3. How would you modify our implementation to approach production performance?
4. When might our simple implementation actually be preferable?
Research areas to consider:
- BLAS (Basic Linear Algebra Subprograms) libraries
- Memory layout and cache efficiency
- Vectorization and SIMD instructions
- GPU kernel optimization
"""
# ⭐ QUESTION: Scaling and Architecture Design
"""
🤔 **Question 3: Systems Architecture Scaling**
Modern transformer models like GPT-3 have billions of parameters, primarily in Linear layers.
Analyze the scaling challenges:
1. How does memory requirement scale with model size?

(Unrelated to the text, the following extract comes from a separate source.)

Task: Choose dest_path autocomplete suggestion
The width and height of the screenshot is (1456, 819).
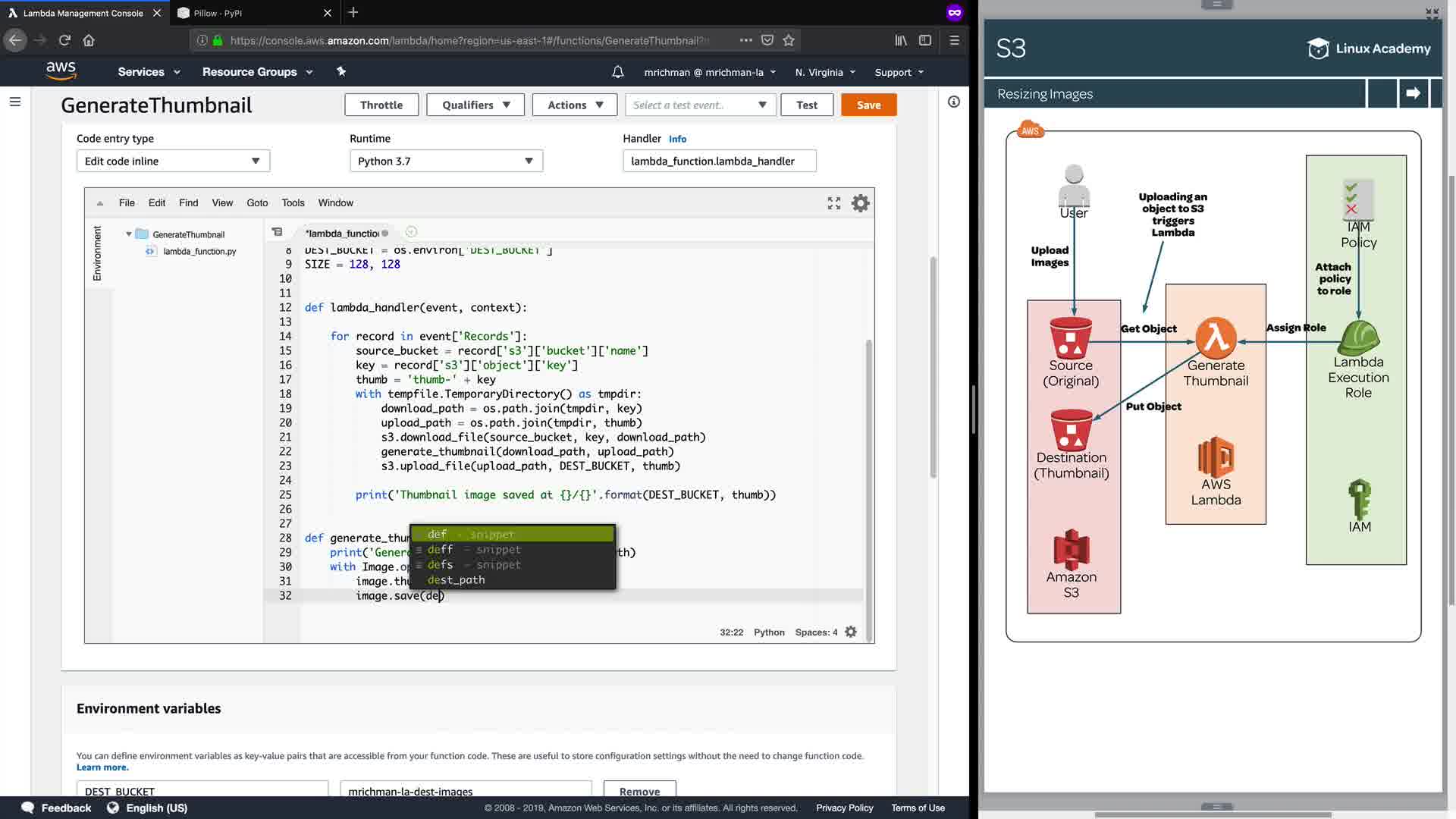Action: coord(457,580)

Calculate the memory needed for a 175B parameter model.
2. What are the computational bottlenecks during training vs inference?

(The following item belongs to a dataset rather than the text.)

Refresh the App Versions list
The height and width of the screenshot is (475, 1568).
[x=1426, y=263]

3. How do systems like distributed training address these scaling challenges?
4. Why do large models use techniques like gradient checkpointing and model parallelism?
Systems considerations:
- Memory hierarchy (L1/L2/L3 cache, RAM, storage)
- Network bandwidth for distributed training
- GPU memory constraints and model sharding
- Inference optimization for production serving
"""
# ## 🎯 MODULE SUMMARY: Layers - Complete Neural Network Foundation
# ## 🎯 What You've Accomplished
# You've successfully implemented the complete foundation for neural networks - all the essential components working together:
# ### ✅ **Complete Core System**
# - **Module Base Class**: Parameter management and composition patterns for all neural network components
# - **Matrix Multiplication**: The computational primitive underlying all neural network operations
# - **Linear (Dense) Layers**: Complete implementation with proper parameter initialization and forward propagation
# - **Sequential Networks**: Clean composition system for building complete neural network architectures
# - **Flatten Operations**: Tensor reshaping to connect different layer types (essential for CNN→MLP transitions)
# ### ✅ **Systems Understanding**
# - **Architectural Patterns**: How modular design enables everything from MLPs to complex deep networks
# - **Memory Analysis**: How layer composition affects memory usage and computational efficiency
# - **Performance Characteristics**: Understanding how tensor operations and layer composition affect performance
# - **Production Context**: Connection to real-world ML frameworks and their component organization
# ### ✅ **ML Engineering Skills**
# - **Complete Parameter Management**: How neural networks automatically collect parameters from all components
# - **Network Composition**: Building complex architectures from simple, reusable components
# - **Tensor Operations**: Essential reshaping and transformation operations for different network types
# - **Clean Abstraction**: Professional software design patterns that scale to production systems
# ## 🔗 **Connection to Production ML Systems**
# Your unified implementation mirrors the complete component systems used in:
# - **PyTorch's nn.Module system**: Same parameter management and composition patterns
# - **PyTorch's nn.Sequential**: Identical architecture composition approach
# - **All major frameworks**: The same modular design principles that power TensorFlow, JAX, and others
# - **Production ML systems**: Clean abstractions that enable complex models while maintaining manageable code
# ## 🚀 **What's Next**
# With your complete layer foundation, you're ready to:
# - **Module 05 (Dense)**: Build complete dense networks for classification tasks
# - **Module 06 (Spatial)**: Add convolutional layers for computer vision
# - **Module 09 (Autograd)**: Enable automatic differentiation for learning
# - **Module 10 (Optimizers)**: Implement sophisticated optimization algorithms
# ## 💡 **Key Systems Insights**
# 1. **Modular composition is the key to scalable ML systems** - clean interfaces enable complex behaviors
# 2. **Parameter management must be automatic** - manual parameter tracking doesn't scale to deep networks
# 3. **Tensor operations like flattening are architectural requirements** - different layer types need different tensor shapes
# 4. **Clean abstractions enable innovation** - good foundational design supports unlimited architectural experimentation
# You now understand how to build complete, production-ready neural network foundations that can scale to any architecture!